初めて乗るフランス国有鉄道。どこかソワソワとしていた。パリから二時間程して到着したリヨン駅。初めて歩く旧市街のモールを見ているとチラチラとステッキが目に飛び込んでくる。今日はあのガイド役のディーラーが、ルネ・ラリックのコレクターを紹介してくれる段取りになっている。

世界中の業者から狙われているといわれているこのディーラーは、溢れるばかりのベストコンディションのラリックを取り揃えている。驚きながら見詰めている私の視線の先を、彼はいち早く読み取っていた。それは、あの花瓶。重厚な「アヴァロン」。これはパリの田舎の村の風景が名付けられているという。日本で見た記憶は有るけれども、オパールセントの色合いの美しさは実際のオパールにも劣らない深い輝きを放っていた。

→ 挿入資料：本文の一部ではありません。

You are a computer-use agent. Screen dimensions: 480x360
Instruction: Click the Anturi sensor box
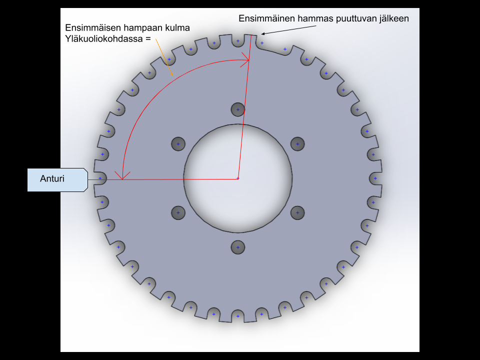click(58, 180)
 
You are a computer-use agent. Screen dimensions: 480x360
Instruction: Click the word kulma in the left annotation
click(177, 28)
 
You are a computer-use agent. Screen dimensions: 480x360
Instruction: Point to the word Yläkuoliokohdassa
click(104, 39)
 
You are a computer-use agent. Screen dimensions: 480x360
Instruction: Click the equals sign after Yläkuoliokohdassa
click(148, 39)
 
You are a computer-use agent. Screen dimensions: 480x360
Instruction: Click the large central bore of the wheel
click(238, 178)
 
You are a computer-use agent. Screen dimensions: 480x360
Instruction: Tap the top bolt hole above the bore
click(238, 110)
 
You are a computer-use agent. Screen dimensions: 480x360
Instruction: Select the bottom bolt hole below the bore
click(238, 248)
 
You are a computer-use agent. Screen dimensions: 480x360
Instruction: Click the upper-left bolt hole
click(178, 144)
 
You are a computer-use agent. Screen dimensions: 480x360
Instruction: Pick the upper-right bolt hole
click(297, 144)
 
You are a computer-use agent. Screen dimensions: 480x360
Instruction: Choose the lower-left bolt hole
click(178, 213)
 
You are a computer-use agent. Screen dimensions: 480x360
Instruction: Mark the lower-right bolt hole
click(297, 213)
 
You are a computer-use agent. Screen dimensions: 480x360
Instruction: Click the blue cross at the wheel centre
click(238, 178)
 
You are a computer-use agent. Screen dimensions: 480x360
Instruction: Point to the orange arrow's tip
click(173, 76)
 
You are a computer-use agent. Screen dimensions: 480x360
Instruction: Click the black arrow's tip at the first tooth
click(262, 34)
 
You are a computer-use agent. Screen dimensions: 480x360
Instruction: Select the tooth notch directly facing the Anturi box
click(101, 178)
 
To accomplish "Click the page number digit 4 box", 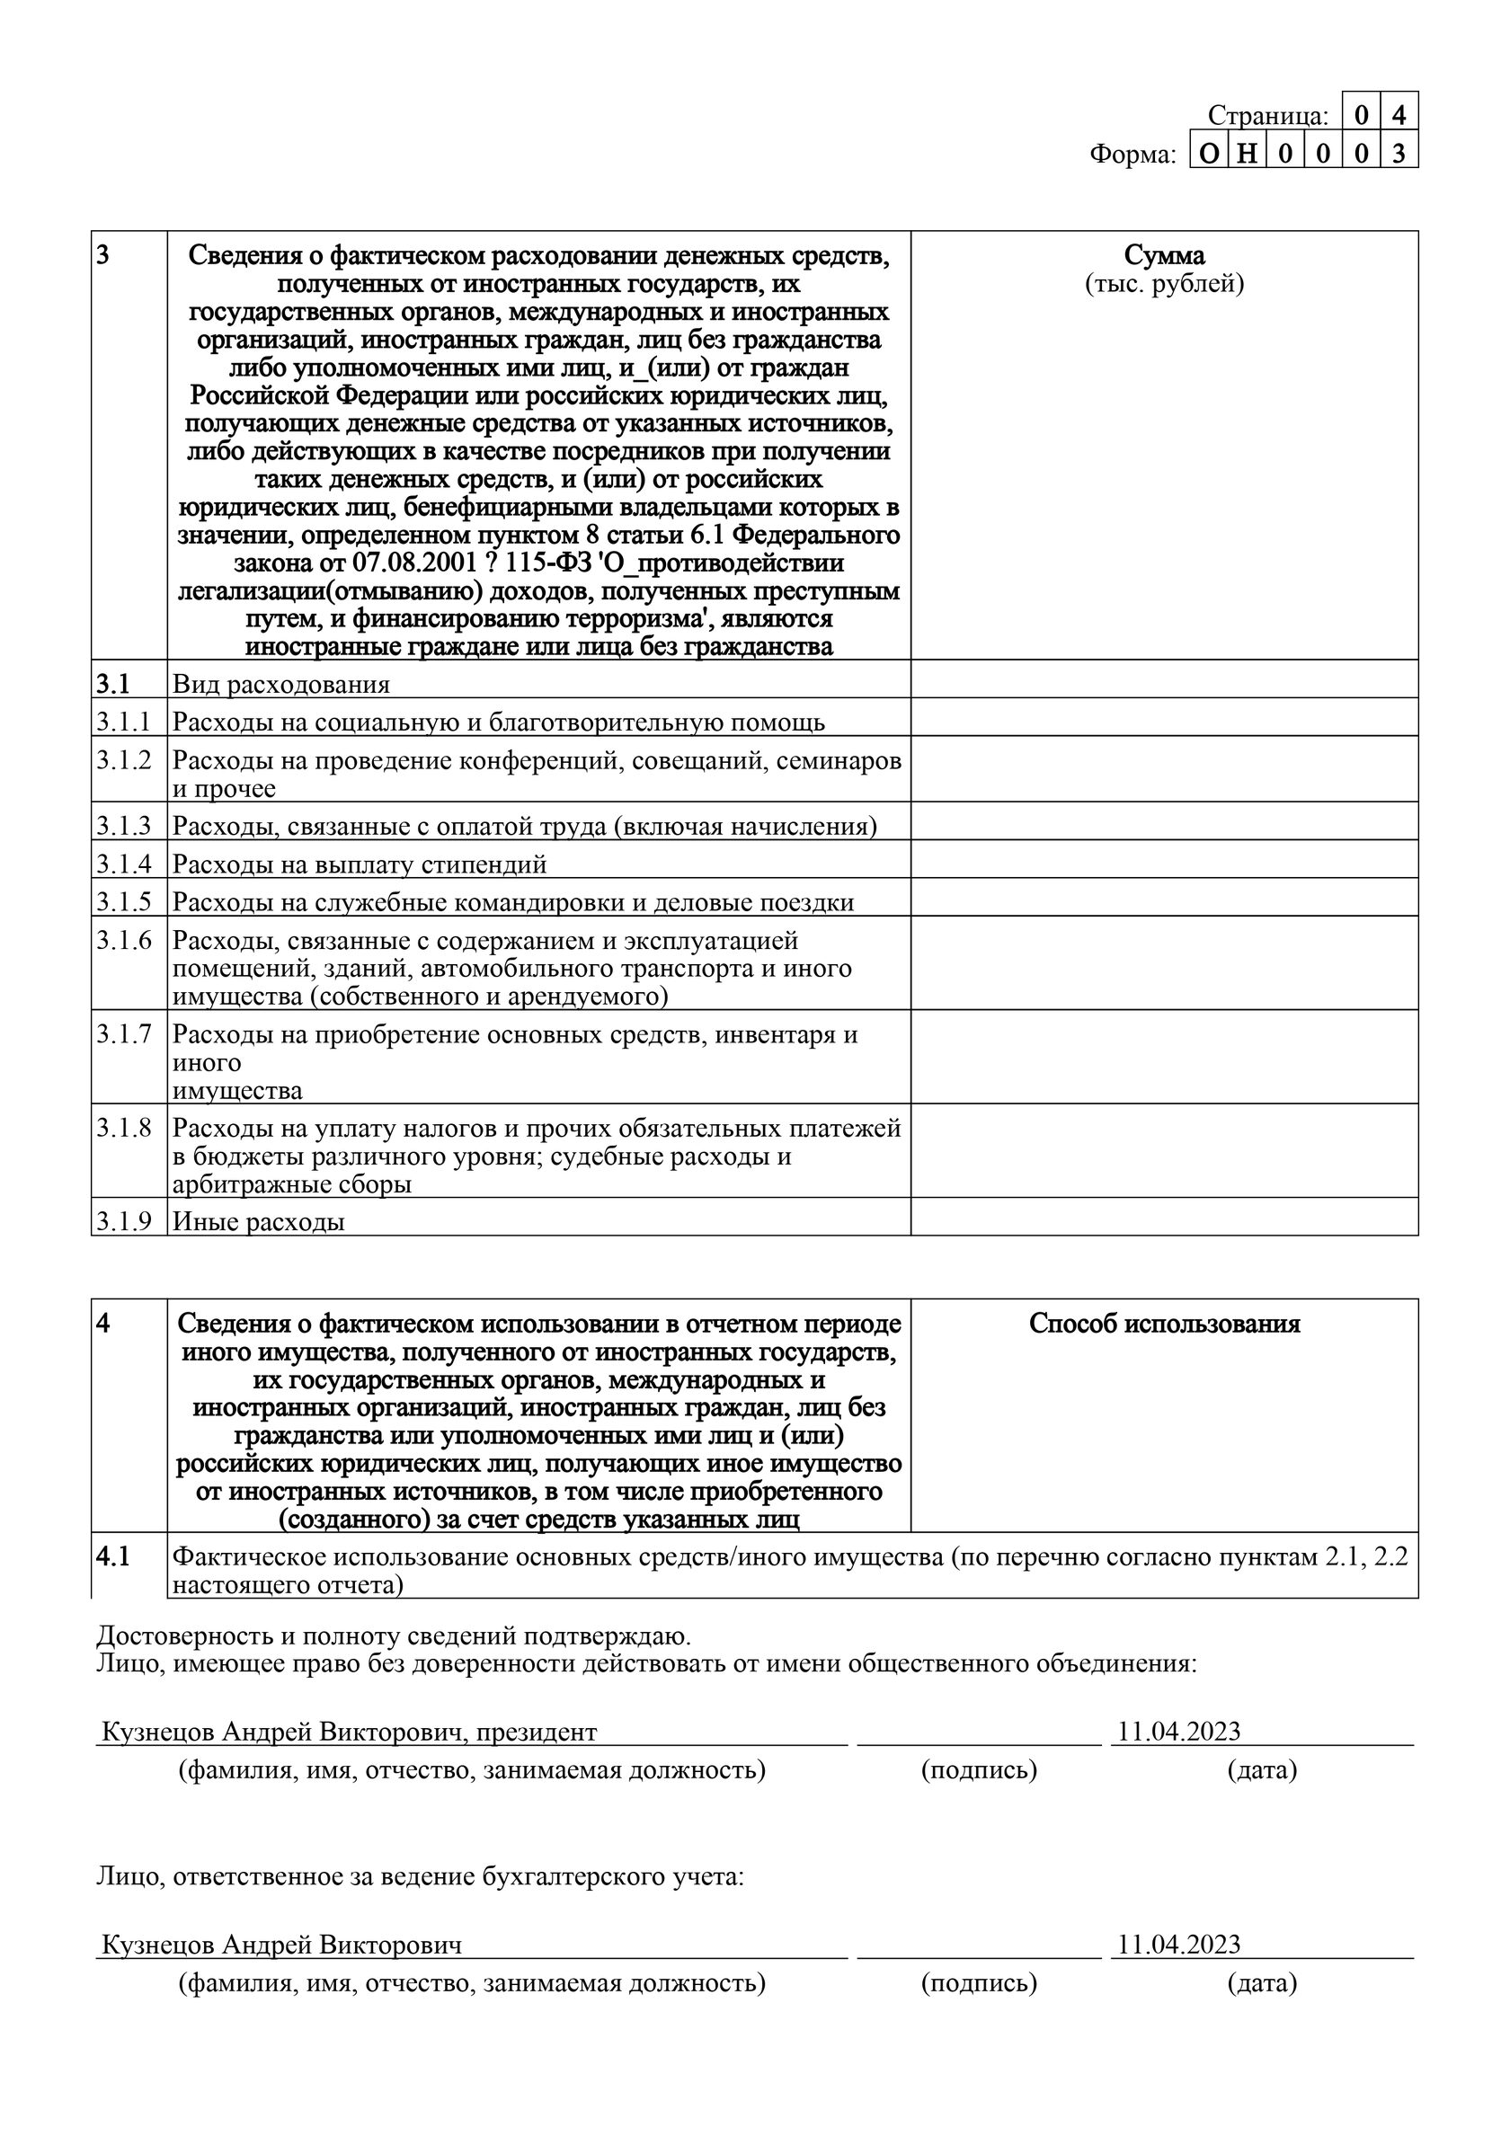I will tap(1399, 115).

「私と共に日本に」。ここで私は顔を見合わせて迷わずに決断する。生き生きとした小鳥の姿もオパール色で美しかった。出発前に抱いていたあの不安。今はもう無い。一つの出会いで私はきっとやっていけるという自信が漲ってきた。

其の後のモールでも十九世紀男性専用倶楽部で使われていた持ち手が足型のナイフ・フォークセットの買付けに成功。これは日本語ガイド付き故であろう。

  あの初めてのパリの夜にしても、もうどんなことが目の前で起きても恐れない。日本で待っているあのステージが、より一層私を闘争的にしてくれる。私は絶対やっていける。

リヨンの郊外を回り、更に南仏のアビニヨン・モンペリエと数日を費やして蚤の市をかけ回る。観光とは無縁のように見えてアビニヨンの宿から高台の教会の金色のマリア像が見える。夕暮時に見たあのマリア像に心をさらわれていた。仕事の途中であることは脳裏には無かった。

これらの体験のすべてが、一人での買付けの自信につながって後々の私の財産となってくれた。夕陽に輝いていたあの金色のマリア像を、私は忘れない。

午後の旧市街のリヨンは人の気配が全く無くなる。歩いているのは私達二人。迷路のようなオーガストコンテ通りのデリカテッセンで店のお姉さんの勧める、ラタトゥイユとパルミジャーノ・レッジャーノを買う。ビールも忘れなかった。この人の気配の全く無い旧市街の昼下りに驚く。